>> start
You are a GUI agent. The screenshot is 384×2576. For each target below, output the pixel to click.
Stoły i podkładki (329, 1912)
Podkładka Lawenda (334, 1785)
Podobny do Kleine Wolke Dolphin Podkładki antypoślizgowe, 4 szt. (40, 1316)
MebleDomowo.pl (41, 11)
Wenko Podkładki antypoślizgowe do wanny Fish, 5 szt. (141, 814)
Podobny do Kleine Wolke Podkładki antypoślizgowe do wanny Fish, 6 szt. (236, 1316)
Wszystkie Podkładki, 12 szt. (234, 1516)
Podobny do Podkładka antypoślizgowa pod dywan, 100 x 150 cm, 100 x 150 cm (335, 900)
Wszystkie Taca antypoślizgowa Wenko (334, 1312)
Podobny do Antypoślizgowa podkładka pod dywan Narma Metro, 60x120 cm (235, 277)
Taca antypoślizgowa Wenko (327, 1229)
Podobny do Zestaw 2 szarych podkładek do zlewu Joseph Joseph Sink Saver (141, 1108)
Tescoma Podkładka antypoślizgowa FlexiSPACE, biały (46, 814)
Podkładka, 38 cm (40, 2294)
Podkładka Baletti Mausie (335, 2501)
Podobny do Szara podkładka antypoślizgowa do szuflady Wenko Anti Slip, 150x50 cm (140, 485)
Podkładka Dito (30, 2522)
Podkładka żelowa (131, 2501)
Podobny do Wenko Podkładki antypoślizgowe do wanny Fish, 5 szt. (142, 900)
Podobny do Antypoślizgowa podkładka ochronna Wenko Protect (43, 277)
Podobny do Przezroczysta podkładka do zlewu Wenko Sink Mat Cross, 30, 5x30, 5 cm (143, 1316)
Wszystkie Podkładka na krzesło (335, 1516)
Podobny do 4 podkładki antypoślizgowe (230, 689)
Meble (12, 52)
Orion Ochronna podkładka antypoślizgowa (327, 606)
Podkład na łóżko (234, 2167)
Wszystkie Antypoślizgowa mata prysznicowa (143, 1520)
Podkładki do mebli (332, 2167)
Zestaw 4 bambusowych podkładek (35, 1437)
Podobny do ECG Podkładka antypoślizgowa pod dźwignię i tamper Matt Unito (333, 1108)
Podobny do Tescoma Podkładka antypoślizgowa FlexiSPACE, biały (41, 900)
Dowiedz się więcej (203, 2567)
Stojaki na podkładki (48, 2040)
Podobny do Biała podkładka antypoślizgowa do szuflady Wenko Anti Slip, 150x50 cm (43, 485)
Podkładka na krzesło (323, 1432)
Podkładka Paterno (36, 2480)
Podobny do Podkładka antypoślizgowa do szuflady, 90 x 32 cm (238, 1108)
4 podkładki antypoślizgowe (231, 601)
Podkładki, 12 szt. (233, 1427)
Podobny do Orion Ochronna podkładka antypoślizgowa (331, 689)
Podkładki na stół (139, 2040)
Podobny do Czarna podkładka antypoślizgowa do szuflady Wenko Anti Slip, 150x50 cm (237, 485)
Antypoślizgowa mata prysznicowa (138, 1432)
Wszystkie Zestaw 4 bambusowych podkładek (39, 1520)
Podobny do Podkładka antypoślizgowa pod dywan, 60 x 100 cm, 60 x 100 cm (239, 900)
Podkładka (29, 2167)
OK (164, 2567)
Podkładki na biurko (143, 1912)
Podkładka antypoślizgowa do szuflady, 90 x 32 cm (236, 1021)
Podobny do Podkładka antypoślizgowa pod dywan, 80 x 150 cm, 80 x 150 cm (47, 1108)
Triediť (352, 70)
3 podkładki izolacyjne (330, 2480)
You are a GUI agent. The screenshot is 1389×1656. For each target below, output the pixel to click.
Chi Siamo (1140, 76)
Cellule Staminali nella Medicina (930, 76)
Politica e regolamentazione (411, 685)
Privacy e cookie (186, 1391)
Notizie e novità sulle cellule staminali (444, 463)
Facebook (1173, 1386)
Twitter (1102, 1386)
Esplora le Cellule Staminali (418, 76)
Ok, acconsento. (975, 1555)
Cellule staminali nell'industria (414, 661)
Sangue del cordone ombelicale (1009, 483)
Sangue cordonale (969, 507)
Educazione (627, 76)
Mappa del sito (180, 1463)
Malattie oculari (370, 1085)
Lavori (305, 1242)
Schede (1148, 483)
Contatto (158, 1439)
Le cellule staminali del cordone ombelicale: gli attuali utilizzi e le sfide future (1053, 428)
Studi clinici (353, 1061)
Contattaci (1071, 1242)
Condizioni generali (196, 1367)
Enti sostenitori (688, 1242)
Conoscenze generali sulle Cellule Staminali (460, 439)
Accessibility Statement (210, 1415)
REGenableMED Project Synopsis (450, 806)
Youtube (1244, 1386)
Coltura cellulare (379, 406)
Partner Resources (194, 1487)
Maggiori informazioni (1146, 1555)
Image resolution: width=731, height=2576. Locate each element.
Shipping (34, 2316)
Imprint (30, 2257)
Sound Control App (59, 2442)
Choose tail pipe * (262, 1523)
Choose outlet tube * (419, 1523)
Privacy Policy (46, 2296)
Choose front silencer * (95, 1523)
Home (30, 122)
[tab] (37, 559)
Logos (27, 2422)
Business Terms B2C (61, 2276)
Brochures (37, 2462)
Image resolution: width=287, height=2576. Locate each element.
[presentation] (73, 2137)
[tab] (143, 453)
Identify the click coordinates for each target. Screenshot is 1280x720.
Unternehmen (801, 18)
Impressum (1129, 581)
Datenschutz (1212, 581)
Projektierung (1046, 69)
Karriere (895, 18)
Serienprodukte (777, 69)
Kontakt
>> end
== Exercise goal ==
Copy the lines from the one containing "Wszystkie Podkładki, 12 szt. (234, 1516)" through the one containing "Podobny do Antypoślizgowa podkładka ochronna", inclusive, and substitute "WENKO" for every "Wenko" while leaving everything else unchanged. Give only those lines.

== Answer to the problem ==
Wszystkie Podkładki, 12 szt. (234, 1516)
Podobny do Podkładka antypoślizgowa pod dywan, 100 x 150 cm, 100 x 150 cm (335, 900)
Wszystkie Taca antypoślizgowa WENKO (334, 1312)
Podobny do Antypoślizgowa podkładka pod dywan Narma Metro, 60x120 cm (235, 277)
Taca antypoślizgowa WENKO (327, 1229)
Podobny do Zestaw 2 szarych podkładek do zlewu Joseph Joseph Sink Saver (141, 1108)
Tescoma Podkładka antypoślizgowa FlexiSPACE, biały (46, 814)
Podkładka, 38 cm (40, 2294)
Podkładka Baletti Mausie (335, 2501)
Podobny do Szara podkładka antypoślizgowa do szuflady WENKO Anti Slip, 150x50 cm (140, 485)
Podkładka Dito (30, 2522)
Podkładka żelowa (131, 2501)
Podobny do WENKO Podkładki antypoślizgowe do wanny Fish, 5 szt. (142, 900)
Podobny do Antypoślizgowa podkładka ochronna WENKO Protect (43, 277)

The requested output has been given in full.